You're getting hung up on the idea that a game system not having alignment mechanics means morality is subjective in that system.

graystone |
2 people marked this as a favorite. |

The world of golarion has absolute morality. Evil acts are always evil.
Even if I except that as true, it requires fallible people to extrapolate that absolute morality in a subjective way: This makes the distinction between an absolute and a subjective morality moot in all but the extremely few cases called out as aligned. Add to that the 'toss a dart at the dartboard' results of some of the listed aligned actions and it puts a serious 'dent' in any absolute morality assertion.
Example: If a paladin casts: Pain Strike [racks the targeted creature with agony], they fall. But if they cast Howling Agony [wracking pains through the targets’ bodies] or Inflict Pain [wrack the target’s mind and body with agonizing] a thousand times, they are just fine. This puts the entire concept of absolute morality in question as there is no rhyme or reason involved.

graystone |
1 person marked this as a favorite. |

One has the evil type one doesn't. That's the absolute part.
You skipped over the important part: they do the EXACT same thing except the non-evil ones inflict MORE pain. SO if inflicting pain is evil, all should be evil but aren't. This means there must be a subjective reason to have one evil and the others not and the whole thing isn't absolute/objective.
A randomly slapped on tag without any clear reason why isn't a logical/meaningful/useful example of absolute morality as it isn't consistent, which is the cornerstone of an absolute system: if the same type of action has variable results, it by definition isn't absolute.

KujakuDM |

No I didn't skip over the important part.
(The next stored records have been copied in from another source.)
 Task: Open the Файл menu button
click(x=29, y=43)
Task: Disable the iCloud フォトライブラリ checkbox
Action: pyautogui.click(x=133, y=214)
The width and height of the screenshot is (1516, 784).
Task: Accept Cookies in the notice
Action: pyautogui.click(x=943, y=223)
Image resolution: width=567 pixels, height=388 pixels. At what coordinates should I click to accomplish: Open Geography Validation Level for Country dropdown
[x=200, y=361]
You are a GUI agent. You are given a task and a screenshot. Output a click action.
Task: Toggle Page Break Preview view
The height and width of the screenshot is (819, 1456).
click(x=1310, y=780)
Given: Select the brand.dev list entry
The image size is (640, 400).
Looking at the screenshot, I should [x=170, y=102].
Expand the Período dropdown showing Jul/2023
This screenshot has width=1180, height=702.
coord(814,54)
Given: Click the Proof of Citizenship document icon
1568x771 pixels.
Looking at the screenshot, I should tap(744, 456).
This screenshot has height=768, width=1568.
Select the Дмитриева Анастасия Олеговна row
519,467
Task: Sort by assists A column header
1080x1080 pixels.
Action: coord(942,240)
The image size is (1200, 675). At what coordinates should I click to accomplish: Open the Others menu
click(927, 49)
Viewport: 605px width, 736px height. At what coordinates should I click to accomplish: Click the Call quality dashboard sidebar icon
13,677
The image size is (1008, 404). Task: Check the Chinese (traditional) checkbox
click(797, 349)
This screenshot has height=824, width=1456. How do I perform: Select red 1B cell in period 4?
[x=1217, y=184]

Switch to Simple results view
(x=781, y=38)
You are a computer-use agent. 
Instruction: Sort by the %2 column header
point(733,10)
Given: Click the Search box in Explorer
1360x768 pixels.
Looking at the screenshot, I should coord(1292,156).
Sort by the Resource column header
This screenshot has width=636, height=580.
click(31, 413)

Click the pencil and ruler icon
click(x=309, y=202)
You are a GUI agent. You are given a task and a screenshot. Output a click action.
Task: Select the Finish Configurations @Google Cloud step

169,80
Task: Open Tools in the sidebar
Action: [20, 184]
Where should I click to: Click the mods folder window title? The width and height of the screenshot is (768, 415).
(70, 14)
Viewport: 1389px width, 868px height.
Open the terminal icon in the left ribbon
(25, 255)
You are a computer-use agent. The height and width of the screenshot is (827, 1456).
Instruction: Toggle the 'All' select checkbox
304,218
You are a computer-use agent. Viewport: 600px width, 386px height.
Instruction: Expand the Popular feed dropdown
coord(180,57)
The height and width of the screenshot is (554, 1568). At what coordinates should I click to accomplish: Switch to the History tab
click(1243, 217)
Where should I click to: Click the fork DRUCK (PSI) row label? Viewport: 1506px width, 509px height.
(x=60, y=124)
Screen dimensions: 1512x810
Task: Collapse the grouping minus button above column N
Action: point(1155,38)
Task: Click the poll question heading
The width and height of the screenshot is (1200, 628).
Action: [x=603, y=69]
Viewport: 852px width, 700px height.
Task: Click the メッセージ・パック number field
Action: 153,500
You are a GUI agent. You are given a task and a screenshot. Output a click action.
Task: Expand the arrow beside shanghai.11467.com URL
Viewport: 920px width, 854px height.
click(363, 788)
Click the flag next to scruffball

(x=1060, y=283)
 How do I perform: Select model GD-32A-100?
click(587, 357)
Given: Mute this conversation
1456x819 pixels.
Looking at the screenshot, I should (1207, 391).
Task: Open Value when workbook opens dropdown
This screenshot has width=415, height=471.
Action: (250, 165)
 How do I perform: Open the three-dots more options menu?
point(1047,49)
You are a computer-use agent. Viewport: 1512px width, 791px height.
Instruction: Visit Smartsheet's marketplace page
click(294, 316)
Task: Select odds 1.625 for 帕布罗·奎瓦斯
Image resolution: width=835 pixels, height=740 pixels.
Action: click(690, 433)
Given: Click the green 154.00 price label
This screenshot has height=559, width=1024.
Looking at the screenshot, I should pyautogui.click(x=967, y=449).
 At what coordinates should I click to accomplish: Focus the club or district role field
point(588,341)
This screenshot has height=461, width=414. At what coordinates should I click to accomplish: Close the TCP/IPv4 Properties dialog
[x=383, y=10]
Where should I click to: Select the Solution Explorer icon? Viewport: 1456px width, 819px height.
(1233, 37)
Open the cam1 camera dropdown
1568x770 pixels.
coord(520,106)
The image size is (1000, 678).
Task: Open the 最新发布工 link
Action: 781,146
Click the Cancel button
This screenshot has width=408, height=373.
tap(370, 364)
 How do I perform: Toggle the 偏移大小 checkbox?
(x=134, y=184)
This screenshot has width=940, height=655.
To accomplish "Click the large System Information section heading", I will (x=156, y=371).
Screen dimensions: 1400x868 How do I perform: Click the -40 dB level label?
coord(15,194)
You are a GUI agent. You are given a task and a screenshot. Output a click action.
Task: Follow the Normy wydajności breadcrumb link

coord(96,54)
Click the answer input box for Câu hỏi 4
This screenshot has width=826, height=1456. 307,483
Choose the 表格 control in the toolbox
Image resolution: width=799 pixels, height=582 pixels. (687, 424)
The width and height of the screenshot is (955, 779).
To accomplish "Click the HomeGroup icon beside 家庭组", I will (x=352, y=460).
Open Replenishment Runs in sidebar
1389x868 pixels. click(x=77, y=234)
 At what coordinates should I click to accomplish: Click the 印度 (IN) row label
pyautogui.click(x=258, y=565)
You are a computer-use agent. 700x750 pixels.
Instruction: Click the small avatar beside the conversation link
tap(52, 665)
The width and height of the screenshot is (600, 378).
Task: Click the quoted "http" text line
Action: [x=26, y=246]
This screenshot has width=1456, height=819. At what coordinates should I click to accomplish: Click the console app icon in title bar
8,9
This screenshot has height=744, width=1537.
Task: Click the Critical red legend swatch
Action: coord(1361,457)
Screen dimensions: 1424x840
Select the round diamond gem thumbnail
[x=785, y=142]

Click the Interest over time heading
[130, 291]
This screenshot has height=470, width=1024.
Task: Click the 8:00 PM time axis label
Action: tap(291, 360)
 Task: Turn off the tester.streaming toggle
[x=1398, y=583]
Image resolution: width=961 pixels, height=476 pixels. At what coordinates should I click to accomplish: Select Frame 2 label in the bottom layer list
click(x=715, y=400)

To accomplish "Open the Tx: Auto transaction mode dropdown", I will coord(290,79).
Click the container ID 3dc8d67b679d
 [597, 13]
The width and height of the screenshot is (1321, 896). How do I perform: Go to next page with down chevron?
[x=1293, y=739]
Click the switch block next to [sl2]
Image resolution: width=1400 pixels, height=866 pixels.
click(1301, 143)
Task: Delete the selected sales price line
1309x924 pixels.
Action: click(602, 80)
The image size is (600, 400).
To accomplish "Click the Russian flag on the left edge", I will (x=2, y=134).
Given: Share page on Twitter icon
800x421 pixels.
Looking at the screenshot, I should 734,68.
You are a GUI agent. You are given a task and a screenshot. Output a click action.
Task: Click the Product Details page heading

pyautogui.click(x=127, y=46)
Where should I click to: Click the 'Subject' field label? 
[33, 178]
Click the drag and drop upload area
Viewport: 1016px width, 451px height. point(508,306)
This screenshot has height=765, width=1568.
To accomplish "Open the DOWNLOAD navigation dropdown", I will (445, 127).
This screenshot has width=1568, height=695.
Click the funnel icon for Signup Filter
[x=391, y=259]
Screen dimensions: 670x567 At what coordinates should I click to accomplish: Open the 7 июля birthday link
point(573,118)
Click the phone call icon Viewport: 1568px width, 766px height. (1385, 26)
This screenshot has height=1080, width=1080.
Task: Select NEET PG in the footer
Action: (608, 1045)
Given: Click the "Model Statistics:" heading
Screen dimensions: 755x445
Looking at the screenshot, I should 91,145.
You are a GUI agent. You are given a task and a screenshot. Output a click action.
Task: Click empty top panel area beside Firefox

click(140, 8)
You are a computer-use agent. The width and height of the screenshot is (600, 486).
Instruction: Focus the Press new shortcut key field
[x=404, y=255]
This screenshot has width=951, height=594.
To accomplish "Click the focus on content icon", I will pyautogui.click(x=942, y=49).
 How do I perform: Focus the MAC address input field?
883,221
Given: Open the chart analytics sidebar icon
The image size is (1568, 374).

One has the evil descriptor one doesn't.
If you are speaking to your specific interpretation of rules and how paladin should follow then in your game that's fine. But my point is that one is expressly defined as evil by the rules. One isn't.
Absolute morality.

graystone |
2 people marked this as a favorite. |

Absolute morality.
Absolutely subjective maybe. If you can't trust the tags then you can't trust the system. Inflicting pain either is or isn't evil determined seemingly by a spin of the 'alignment' wheel. I also find the fact that a spell that inflicts pain is deemed to be JUST as evil as a spell that protects you from good... The 'Absolute' system seems quite arbitrary, unbalanced and random which is something that kind of system should never be.
My question to you is, what basis does the paladin pick which of those three spells is evil if they can't figure out the tag but knows what they do? If he picked the most humane option, he picked evil which seems contrary in the extreme!

KujakuDM |

KujakuDM wrote:Absolute morality.Absolutely subjective maybe. If you can't trust the tags then you can't trust the system. Inflicting pain either is or isn't evil determined seemingly by a spin of the 'alignment' wheel. I also find the fact that a spell that inflicts pain is deemed to be JUST as evil as a spell that protects you from good... The 'Absolute' system seems quite arbitrary, unbalanced and random which is something that kind of system should never be.
My question to you is, what basis does the paladin pick which of those three spells is evil if they can't figure out the tag but knows what they do? If he picked the most humane option, he picked evil which seems contrary in the extreme!
Then don't play pathfinder? Or at least dont play any system with D&D inspiration that has alignment in it.